Maybe it's just better and a cause of more psychological happiness to consider for a moment that pretty much everyone has some, at least if not genius, some cool stuff within.  Hey, my cat's a genius.  She knows what's good for her, when to not run in front of traffic (knock wood.)  It is the vagaries of being an organic being that will get us in the end, not anyone's fault so much (barring dumb behavior and cigarettes and things that inflame our constitution.)

But I do think that you have to be active in carrying through with it, that you need the necessary attitude.  (having slightly lost my train of thought with an apparent computer glitch.)  And I do think that artists have to be sensitive and vulnerable, which sounds like a cliché but isn't.   There are inherent ways to protect the necessary peace against the nerve-wracking and the distractions.

So, maybe it's not so bad to have a protective disguise as you go about your business, an inconspicuous role like barman or grocery shopper, that will serve you well in the long run.  I guess that's as much as I find that it behooves me to be an active member of society.

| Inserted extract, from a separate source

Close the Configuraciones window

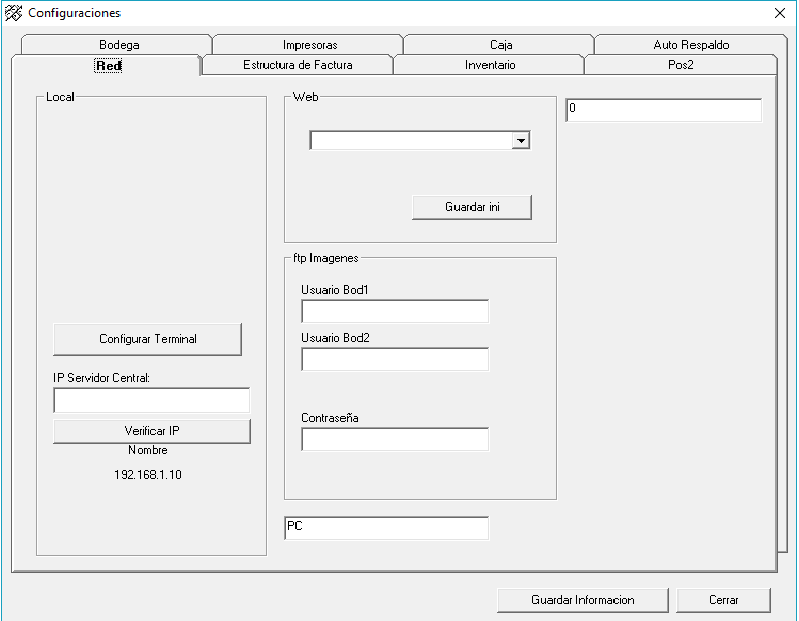[780, 13]
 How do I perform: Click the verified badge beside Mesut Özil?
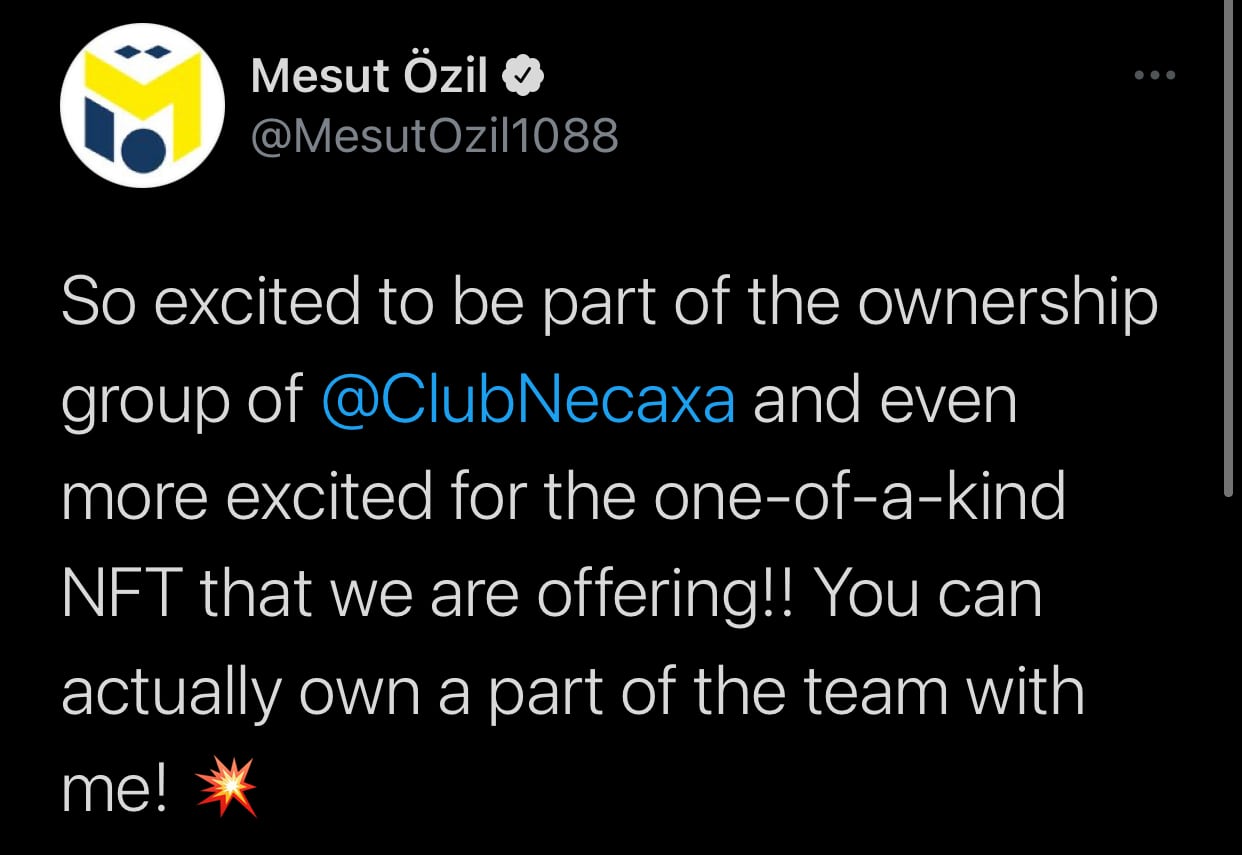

"Just be yourself," I found myself saying to people, as if I were some sort of expert life coach, a long time ago.  I could cringe for a number of reasons, like just what does that mean?  Does that compel you to act a little different from the rest?  Who was I to be giving intelligent young people any such advice?  And yet, I find myself happy when I pick up my notebook and write in it whatever comes, or when I take it along for a walk down by the stream.  Is that exercise, or is that being an idiot?  Maybe it means, let no one cramp your style, maybe in particular your inner style that is less logical than dressing yourself in a way acceptable to the public, and more intuitive.  Suspend for a time being the 'inner practical voice' that tells you you are wasting time.  What is time for?